Именно неогегельянцы — Р. Кронер, Ю. Биндер, Г. Глокнер и др. — проводили усиленную идеологическую подготовку фашизма. Используя реакционные стороны философии Гегеля, она отвергали возможность рационалистического познания мира, противопоставляли рационализму иррационалистическое, основанное на интуиции «постижение» мира и т. д. и т. п. Все это послужило фашистским идеологам «теоретической базой» для воспевания мистики мифа, безграничного субъективизма и волюнтаризма в познании и оценке окружающего нас действительного мира.
В социально-политической сфере неогегельянцы также пропагандировали реакционные идеи: возврат к средневековому сословному государству, построенному на началах иерархии. Нападая на демократические принципы, они доказывали, что воля государства и нации должна находить свае выражение в воле «вождя», утверждали, что подлинная сила государства исходит именно от вождя, а не от народа, и т. д. и т. п.
Эти взгляды неогегельянских философов были «углублены» и превращены фашистскими «государствоведами» К. Шмидтом и К. Лоренцем в государственно-правовую доктрину фашизма, которая нашла свое практическое воплощение в фашистском тоталитарном государстве.
Наконец, германские фашисты совершенно необоснованно и грубо фальсифицировали теоретическое и поэтическое наследие Гете, превратив его в заурядного немецкого националиста. Можно найти, конечно, и в произведениях Гете отдельные места, где он защищает и даже восхваляет немецкое общество своего времени, например в «Маскарадных шествиях». Как отмечали основоположники марксизма, в душе Гете постоянно шла борьба между гениальным поэтом, которому убожество окружающей его среды внушало отвращение, и осмотрительным сыном франкфуртского патриция, достопочтенным веймарским тайным советником, который видит себя вынужденным заключить с этим убожеством перемирие и приспосабливаться к нему... Гете был слишком разносторонен, он был слишком активной натурой, слишком соткан из плоти и крови, чтобы искать спасения от убожества в шиллеровском бегстве к кантовскому идеалу, он был слишком проницателен, чтобы не видеть, что это бегство в конце концов сводилось к замене плоского убожества высокопарным.
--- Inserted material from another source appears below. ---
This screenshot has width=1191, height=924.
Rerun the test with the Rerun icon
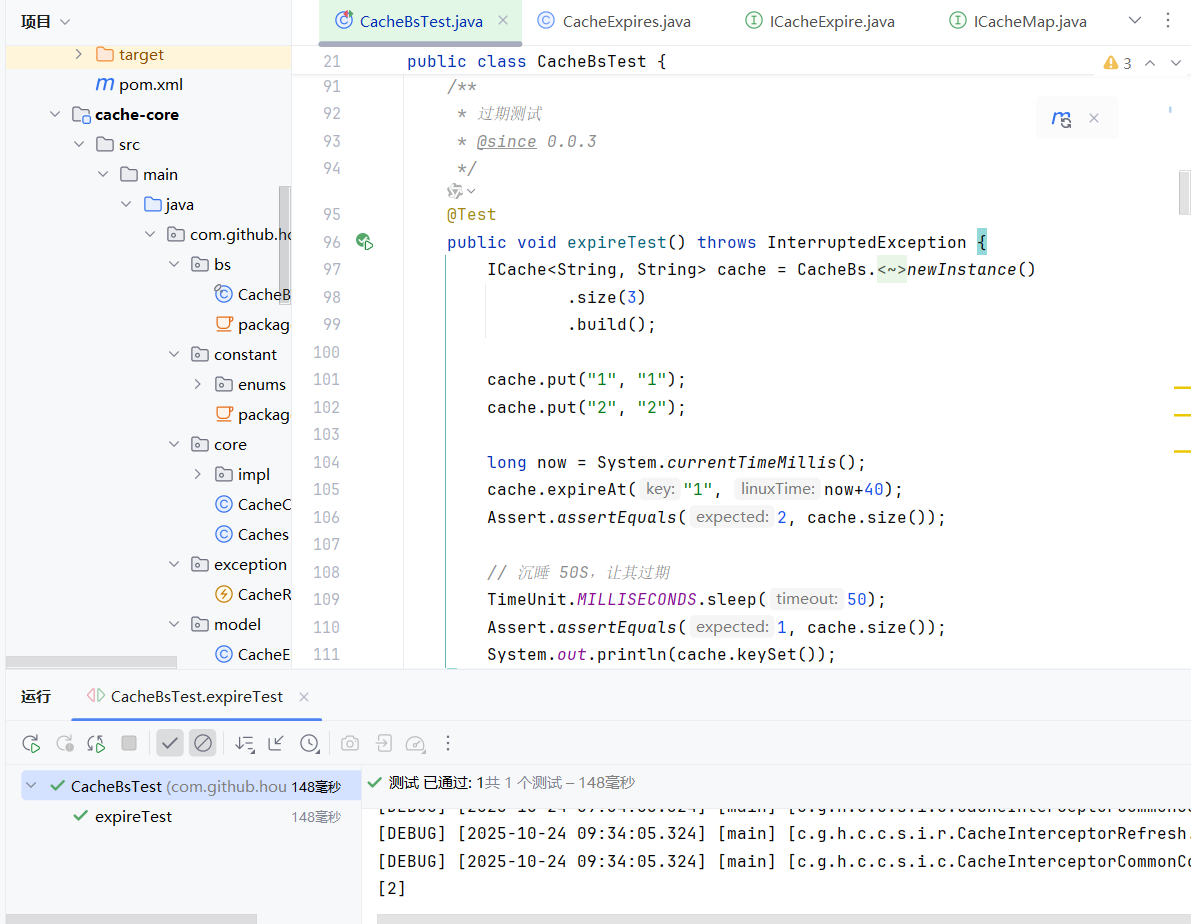[31, 743]
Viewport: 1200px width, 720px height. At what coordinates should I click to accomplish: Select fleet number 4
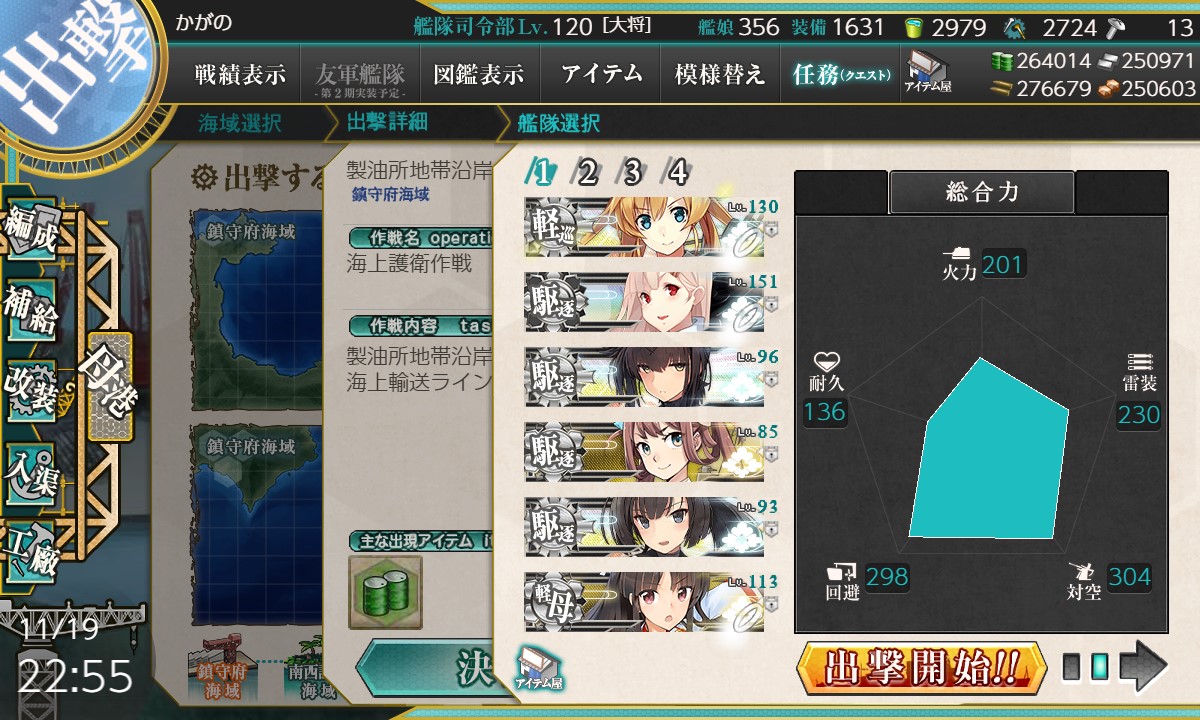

Его темперамент, его энергия, все его духовное стремление толкали его к практической жизни, а практическая жизнь, с которой он сталкивался, была жалка.
Однако в конечном счете вопреки фашистским демагогам Гете отнюдь не был врагом Французской революции. Он понял ее эпохальное значение. Отныне, полагал он, начинается новая эпоха всемирной истории. И уже тем более он был чужд какому-либо националистическому чванству. Все свои последние политические надежды Гете возлагал на создание социальной кооперации внутри отдельных государств и на объединении этих государств в единый всемирный союз. Он верил также, что «свободный обмен мыслями и чувствами способствует всеобщему достоянию и процветанию человечества не меньше, чем обмен продуктами». Причем в качестве первого условия для объединения народов Гете ставил именно уничтожение расовой и национальной ненависти, «симптома самой низкой ступени культуры». Он требует, чтобы человек встал некоторым образом над нациями, воспринимал удачи и огорчения другого народа, как «если бы они случились с его собственным». Более того, Гете полагает, что сословия должны быть уничтожены, что частная собственность должна быть обобществлена. Правда, о мерах, необходимых для этого, он практически не говорит. Однако в любом случае, по его мнению, частная собственность делает собственника «существом косным»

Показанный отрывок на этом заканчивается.